La rotundidad del primer movimiento, la intimidad de las dos Nachtmusiken, el hiriente Scherzo central o el caricaturesco final hacen que la Séptima sinfonía de Mahler se haya ganado el apelativo de la sinfonía más difícil del compositor austriaco. No hablamos solamente de los aspectos técnicos, de la complicación de amalgamar esa gran orquesta, sino de la capacidad de conjugar movimientos tan dispares que se resisten a ser recogidos bajo una unidad formal y una intención unívoca. Por tanto, se auguraba ya como una prueba importante para la Orquesta Nacional y su director titular, que a lo largo de las temporadas sigue profundizando su labor mahleriana con la formación.

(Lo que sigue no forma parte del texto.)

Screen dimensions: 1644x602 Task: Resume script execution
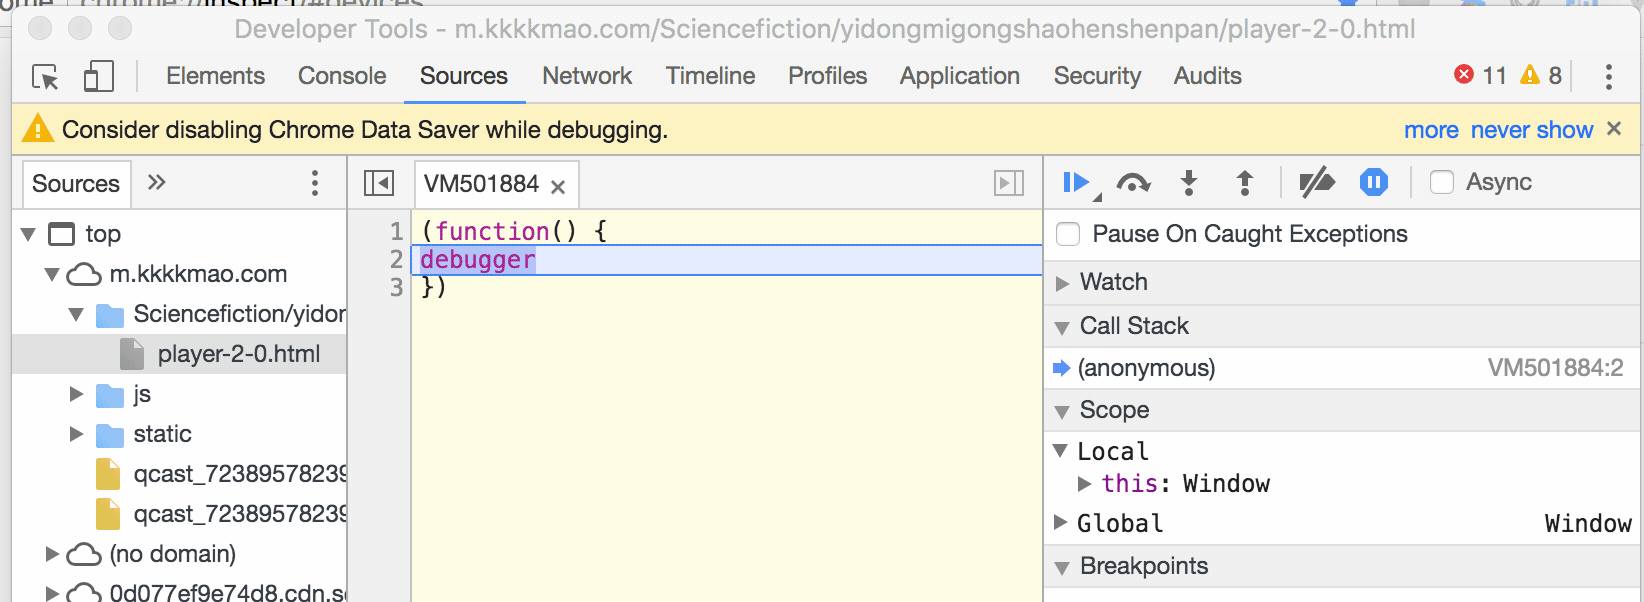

Atacó Afkham con decisión el primer movimiento, con un sonido robusto desde los primeros pasajes, sin timidez, confiando en la sección de metal de la ONE que tenía un notable protagonismo a lo largo de toda la obra con múltiples intervenciones de prácticamente la totalidad de los solistas. Para este primer movimiento, el director alemán optó por mantener las capas sonoras bien compactas, orientándose más hacia el impacto global que en la recreación de cada pasaje, con una lectura más enérgica que reflexiva, y con cierta aspereza tímbrica, puede que no del todo intencional.
Con un empaste más redondeado, jugando con unas dinámicas mucho más discretas y sutiles que en el movimiento anterior, se abrió la Nachtmusik I. Fluyó el diálogo inicial entre las trompas y el viento madera, con un tiempo bastante vivaz, envolviendo al oyente en esa atmósfera que encuentra su base en la cuerda. Aquí Afkham sí puso mayor detalle en las texturas y marcó unas transiciones transparentes, en las que los contrastes estuvieron contenidos para favorecer un gesto amable y ensoñador que la orquesta supo acompañar con gusto y concentración.
Por otro lado, el Scherzo es una quiebra del placentero clima anterior. Prevalece la atmósfera nocturna, pero sin una verdadera quietud. Las melodías asumen un fraseo nervioso, empezando por el arremolinarse inicial de los violines que se contagia paulatinamente a las demás secciones. Afkham insistió en el gesto –sin batuta a lo largo de toda la sinfonía, pero atento a la partitura– para hilvanar bien el tejido rítmico y que no decayera la tensión. Cada intervención es una aparición, fugaz y latente al mismo tiempo, algo que se tradujo en un logrado equilibrio entre las partes, acompasando las intervenciones en un complementariedad, como si de una respiración se tratara.